By contrast. The farther away an object is, the longer it's taken its light to travel from it to our. A starship engine revving up in the Edgeworth-Kuiper belt? I did not know the origin or Carbon Very nice explanation.
Hmm, I don't think a nearby black hole. It would have to be within 5, light years or so. OK that's my 2 cents. Cue Young Earth Creationists using this to cast doubts on radioisotopic dating in Hi Ethan Can you explain the y axes on your graphs please? I never thought of it before; so thank folks for the education.
Radiometric Dating: Carbon-14 and Uranium-238
Just to continue with my education in public. But Eric Lund's explanation above makes sense to me.

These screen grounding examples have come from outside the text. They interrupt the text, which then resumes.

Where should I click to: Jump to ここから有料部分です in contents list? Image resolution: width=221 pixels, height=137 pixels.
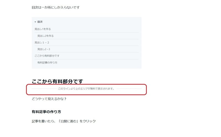(x=47, y=56)
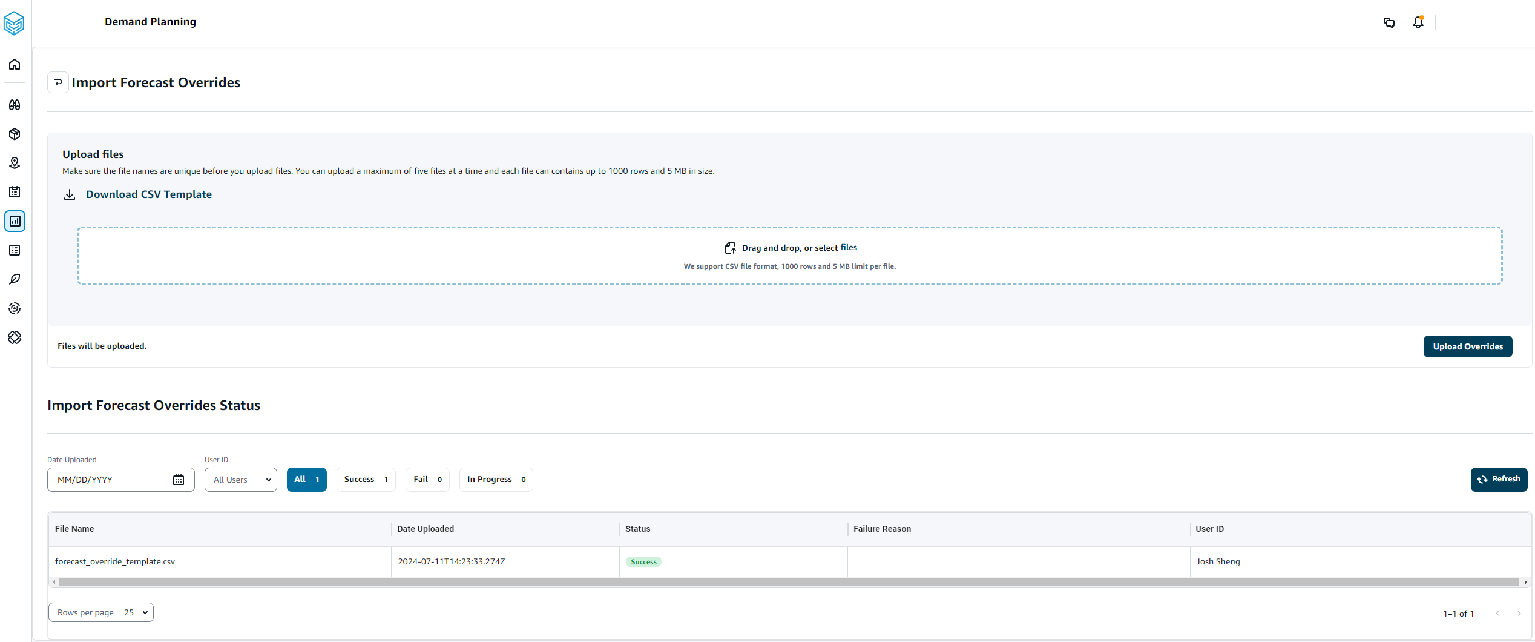Select the highlighted bar-chart Demand Planning icon
Screen dimensions: 1535x642
pos(15,220)
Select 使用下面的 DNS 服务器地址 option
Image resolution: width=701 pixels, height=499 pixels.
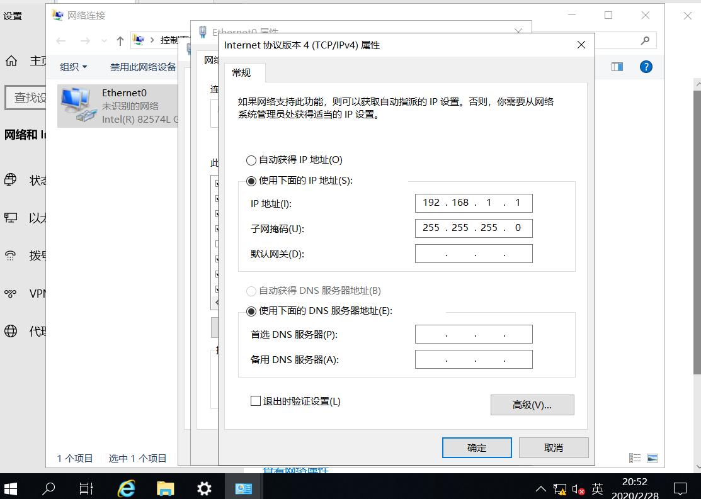(x=251, y=311)
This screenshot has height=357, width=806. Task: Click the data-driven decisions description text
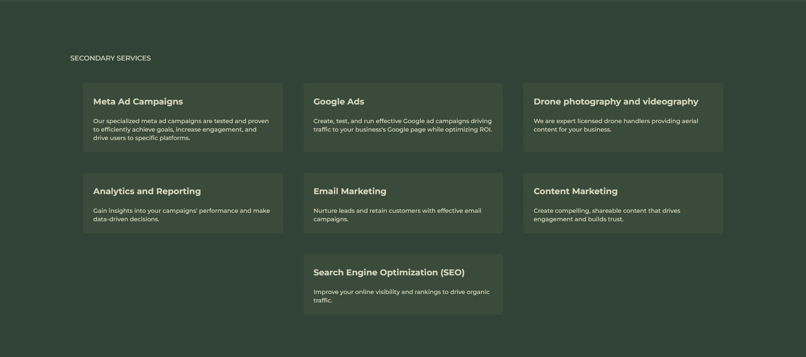click(x=181, y=215)
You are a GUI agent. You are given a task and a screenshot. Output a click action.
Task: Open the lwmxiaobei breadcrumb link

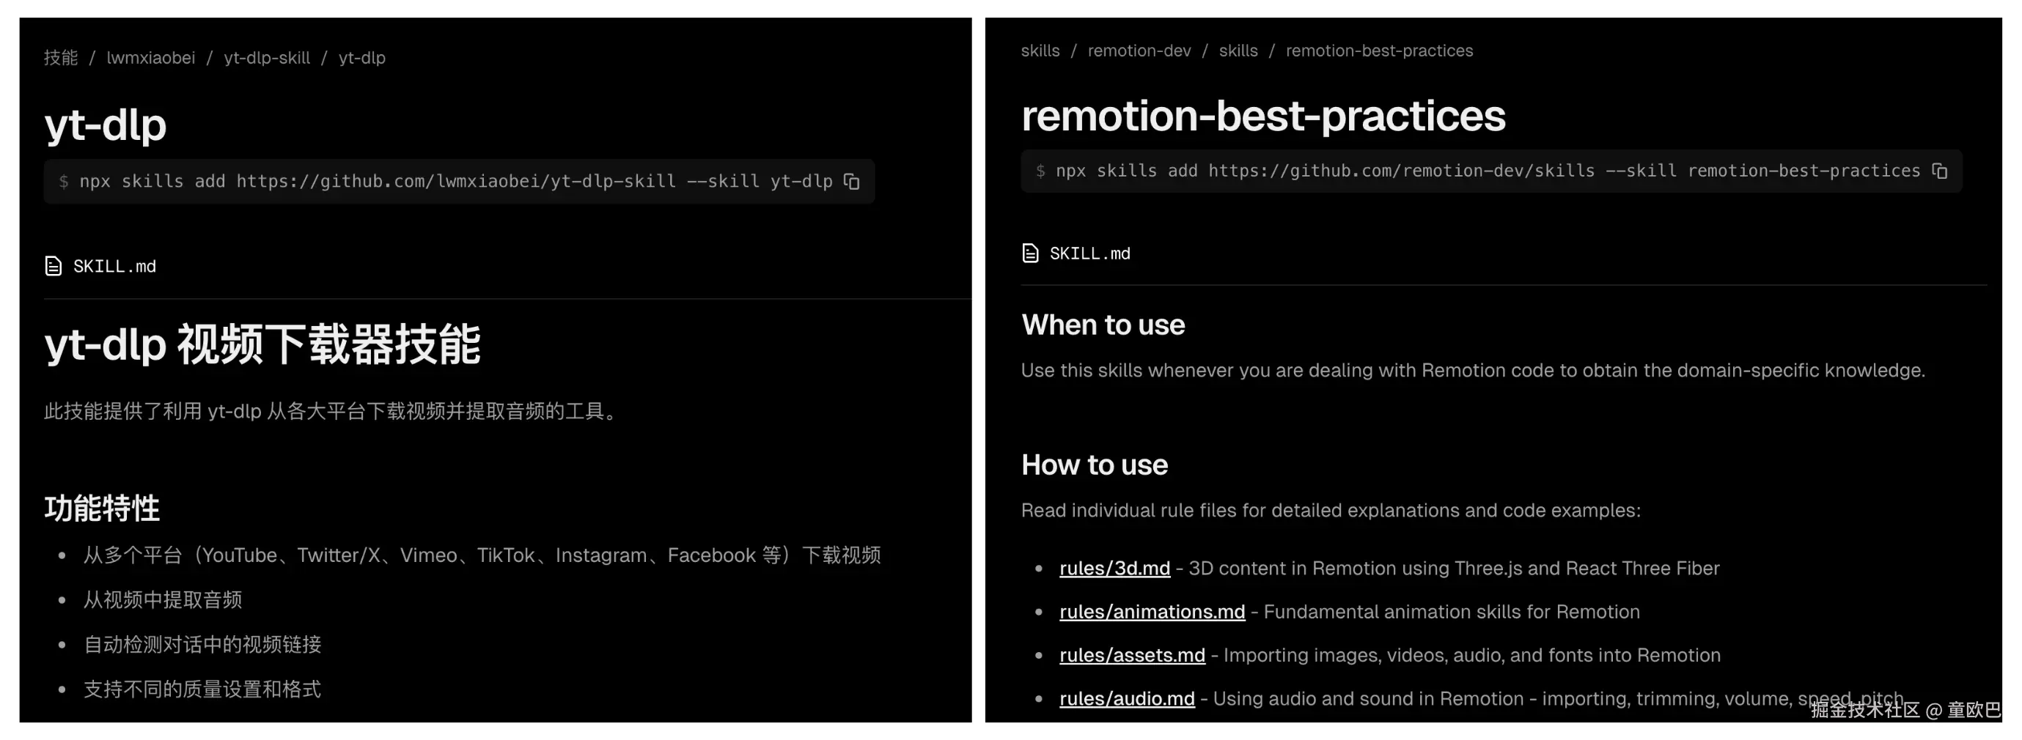(x=151, y=57)
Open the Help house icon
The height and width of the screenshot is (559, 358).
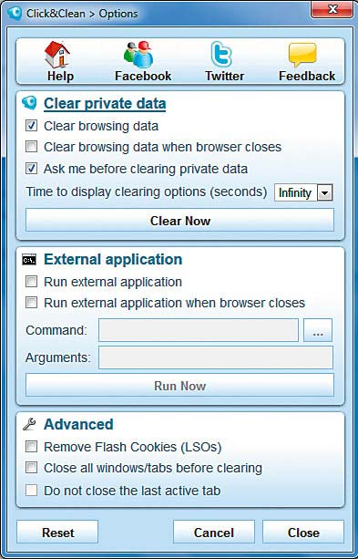pyautogui.click(x=57, y=55)
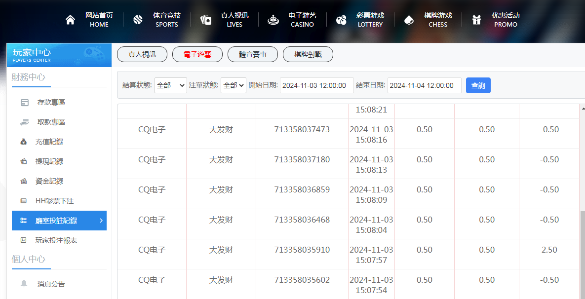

Michael Fisher It's Reavers.
Are mistaken. carbon dating cosmic rays excellent
Nuclear power reactors that run on uranium also produces C14 So maybe a volcano, or a meteorite impact like OKThen suggested, might have brought rich uranium ores closer to the surface and high into the air, and along with some thermal diffusion OkThen- Thanks for the Oklo tip.
I'd never heard of that before. Check wiki for a more complete skinny. Mu Yes for a chain-reaction, but that's not what I'm suggesting here. Scroll through the previous comments. Chelle You seem to be suggesting that there is some other type of fission than what daedalus2u explains.